Anma turizmi ve Çanakkale
Çanakkale Şehitliği ve çevresindeki alan dünyanın en iyi korunmuş savaş alanlarından biri.
Tarihî alanı korumak ve bu savaşta verilen kahramanlığın anlatılması için bir süre önce Çanakkale Savaşları ve Gelibolu Tarihî Alan Başkanlığı (ÇATAB) kurulmuş.
ÇATAB tarihî yarımadada oldukça güzel şeyler yapıyor.
Birkaç yıl aradan sonra gittiğim yarımada tam bir açık hava müzesi haline getirilmiş.
Türkiye'nin her yerinden gelen on binlerce insan şehitliğe geliyor ve vatan toprağı için kanını döken bu mübarek insanları anıyor.
Savaş alanının bir başkanlık altında toplanması yapılan en önemli çalışma.
Bir hafta sonra 104. yılı kutlanacak olan bu zafer aynı zamanda millî mücadelenin de başlangıcı olarak büyük anlam ifade ediyor. Tarihin en kanlı savaşına sahne olan bu topraklar tam bir açık hava müzesi haline getirilmiş. Her noktada oluşturulan güvenlik ve en önemlisi temizlik.
Gerçekten daha yarımadaya ayak basar basmaz bir müzeye girdiğinizi hissediyorsunuz.
Tarihî alana büyük bir disiplin gelmiş.
Çanakkale Savaşları ve Gelibolu Tarihî Alan Başkanı İsmail Kaşdemir ile konuşma fırsatım oldu. Önümüzdeki hafta yapılacak kutlamalar "Bir Duruştur Çanakkale" teması ile gerçekleştirilecek
İsmail Kaşdemir, amaçlarının bu bölgeyi uluslararası turizm alanına çevirmek olduğunu söylüyor.
Dünyanın en iyi korunmuş savaş alanlarından biri olan Çanakkale Savaşları Gelibolu Tarihî Alanı'nın aslına uygun olarak korunup uluslararası boyutta talep gören bir 'anma turizmi' destinasyonu oluşturma fikri çok iyi.
İsmail Kaşdemir bunun için ulusal ve uluslararası arenada yürüttükleri tanıtım çalışmalarında vites yükselttiklerini söylüyor.
En iyi tanıtım sinema
Bu bölgenin dünyaya tanıtılıp, milyonlarca turisti çekmenin en iyi yolu kesinlikle sinemadır.
Çanakkale savaşları ile ilgili birkaç film yapıldı ama bunların çok da başarılı olduğunu söylemek mümkün değil.
Daha büyük projeler için yine çok ünlü dünya çapında bilinen yönetmenlerin projeleri için gerekirse finansal destek sağlanmalı. Bunu da yapacak olan Türk şirketleridir.

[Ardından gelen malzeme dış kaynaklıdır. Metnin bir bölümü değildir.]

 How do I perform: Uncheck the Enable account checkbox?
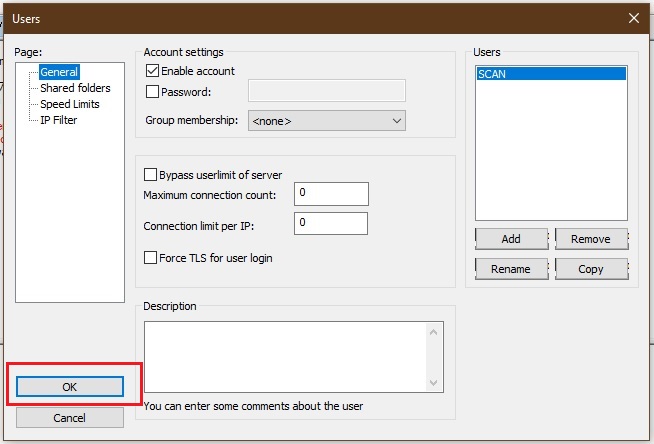(x=153, y=71)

Türk Hava Yolları birçok yabancı filme büyük sponsorluk ücretleri ödedi. Oysa Çanakkale Destanı ile ilgili bir projeye bu kaynak aktarılabilinirdi.
Yabancı bir kahramanın THY uçağında bir iki saniye görünmesi Türkiye'nin tanıtımına çok da katkı sağlamaz. Ancak uluslararası bir yönetmen ve yine oyuncularla çekilecek bir destan filmi Türkiye'ye çok şey kazandırır.

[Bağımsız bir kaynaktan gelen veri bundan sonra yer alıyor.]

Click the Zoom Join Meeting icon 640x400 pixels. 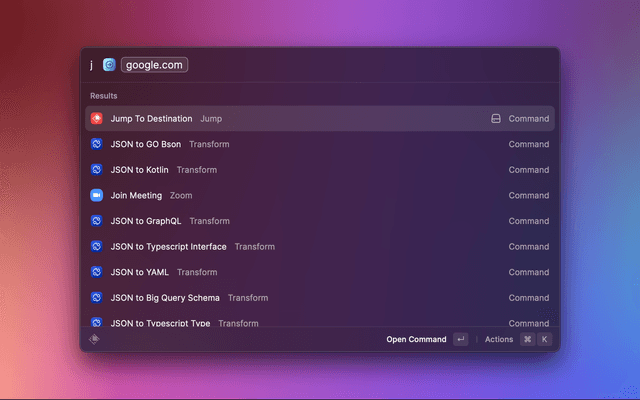tap(97, 196)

Böylesine dev bir proje belki THY için çok fazla büyük gelebilir. Ancak, İş Bankası gibi, Akbank, Ziraat Bankası, Yapı Kredi Bankası, Koç Holding, Sabancı Holding bu işe ortak bir katkı sağlayabilir.
Bu teklifi Çanakkale Savaşları ve Gelibolu Tarihî Alan Başkanı İsmail Kaşdemir'e de söyledim. Bu fikrime sıcak baktılar.
Önümüzde bir Normandiya örneği var.
Tarihe Normandiya Çıkartması olarak geçen bu savaş alanı ile ilgili yüzlerce büyük bütçeli filmler yapıldı. Normandiya Çıkartması sinema sayesinde neredeyse bütün dünya insanlarının beynine kazınmıştır.
Türkiye de bunu yapmalıdır.
Turizm sadece deniz, güneş ve kum değildir. Çanakkale'nin dünyaya tanıtılması çok önemli. Hem anma turizmi hem de bu savaşın öneminin kuşaktan kuşağa aktarılması için.